While this approach is generally correct, it often (in practice) leaves out accounting for the User’s physical conditions, not just their audience demographic. Strangely enough, hardware often accounts for this almost by default, perhaps because it too, is in the physical world and a mismatch between hardware design and environmental suitability is quickly and easily identified. For example an unprotected tablet would not logically have much longevity being deployed as a safety sheet reference device around industrial oil service workers. A worker would also identify its unsuitability quickly as well. It’s also likely this unsuitability would be rapidly identified too, because the tablet would fit into and be reviewed under Product Design principles as opposed to Digital Design ones. This is the gap into which well-intended deliverables sometimes slide.

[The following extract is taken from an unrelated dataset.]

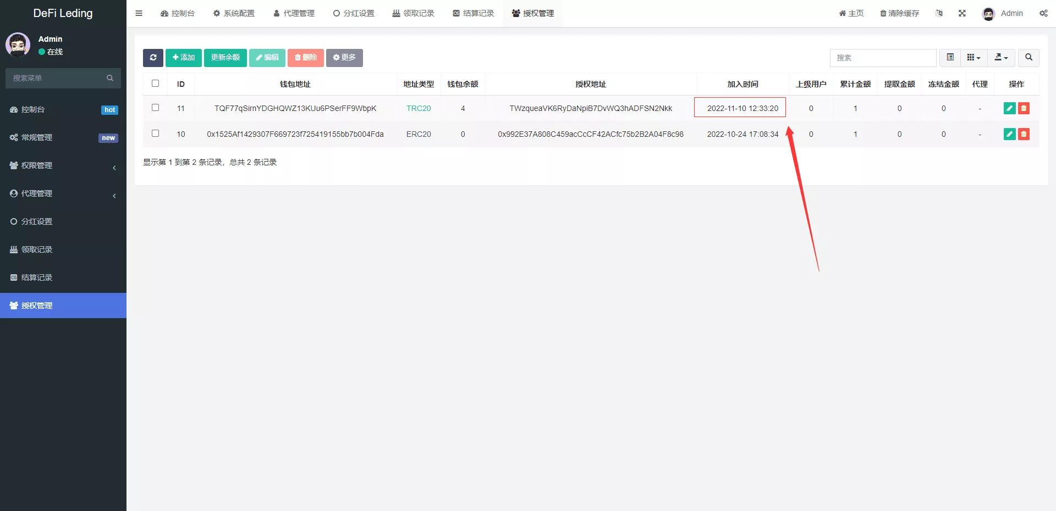Switch to the 结算记录 tab
Viewport: 1056px width, 511px height.
(474, 13)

Like the fragile tablet example, digital interfaces suffer from this unsuitability too, although in a more subtle manner. For example, a customized tablet’s software interface for safety bulletins or instructions may be very well designed to deliver and display applicable audience data on a tablet quickly and concisely, but has it accounted for navigation being accomplished with heavy gloves or poor visibility? Does the content load quickly because the UX and UI team has accounted for remote-location latency or source proximity? Does using it align with still being appropriately aware around hazardous equipment? Does the interface operate in a battery-saving manner? If the answer is no, then that newly deployed digital initiative may likely fail or at the very least, be bypassed for simpler and likely more “analog” means whenever possible until it’s updated. It’s important to remember that at the end of the day and the latest electronics aside, the User’s job or task just needs to get done, and all facets of the applicable design should aim to help achieve that.

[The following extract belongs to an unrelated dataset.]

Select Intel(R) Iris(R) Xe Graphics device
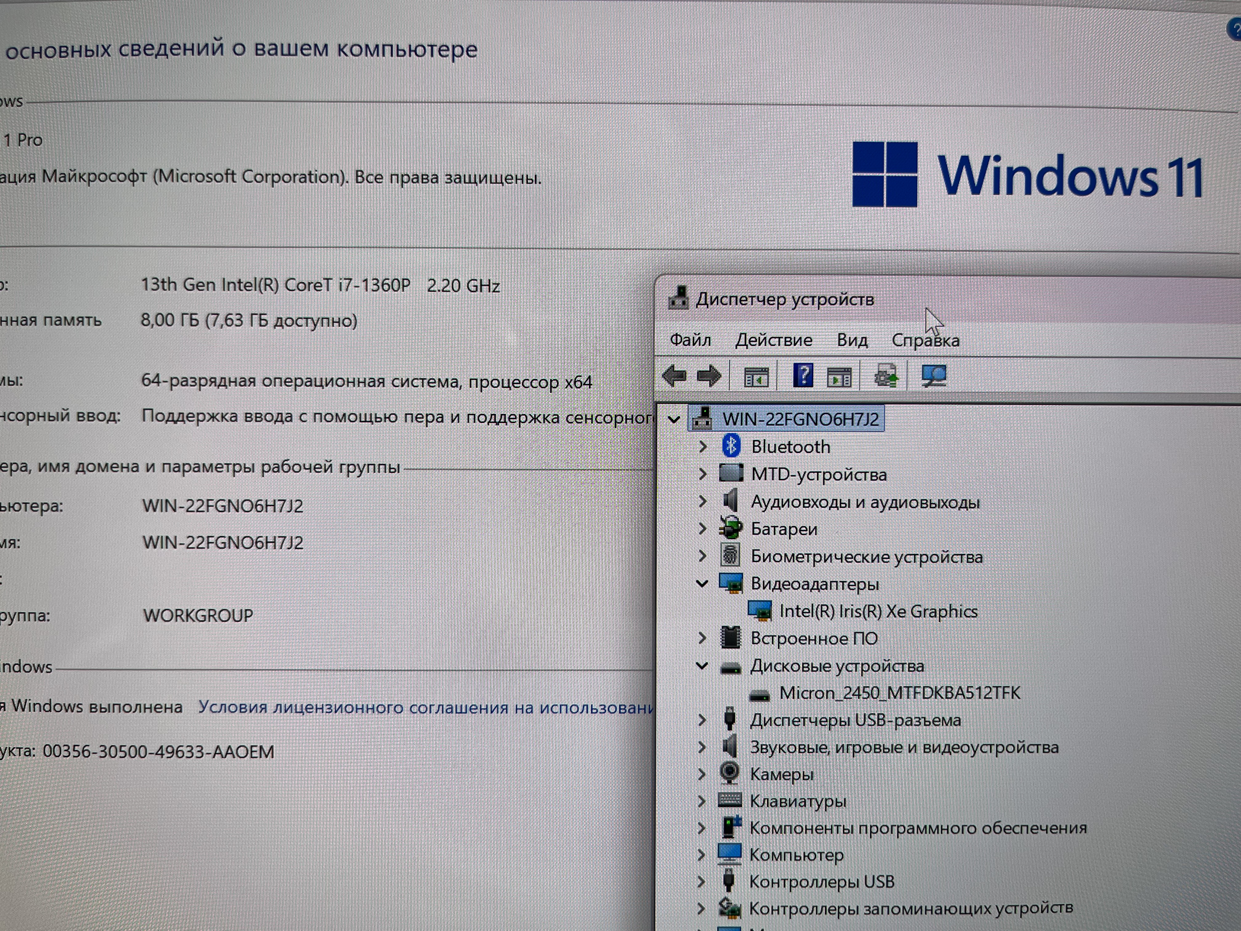 pyautogui.click(x=878, y=611)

The “what” and “why” of Audience types is something commonly taken into account and even the digital-location facet of “where,” but frequently the immediate “where” and the conditions surrounding it are forgotten. I encourage anyone working in the digital world to step out from behind their screen and experience the environment they are designing for. Let end-users test and break prototypes and watch them do it. If that’s not possible directly (which is unfortunately frequently the case), then by all means do what you can to gather that contextual information however you can. After all, your digital creation is supposed to support and help, not encumber and inhibit.
Get as wide a spectrum of hands-on multi-industry experience as possible to distill the best and refine your strategy and approach to servicing your clients. Having visited, worked at, and deployed a wide spectrum of solutions and deliverables over the years at client sites, I have found nothing beats the context of being there when possible.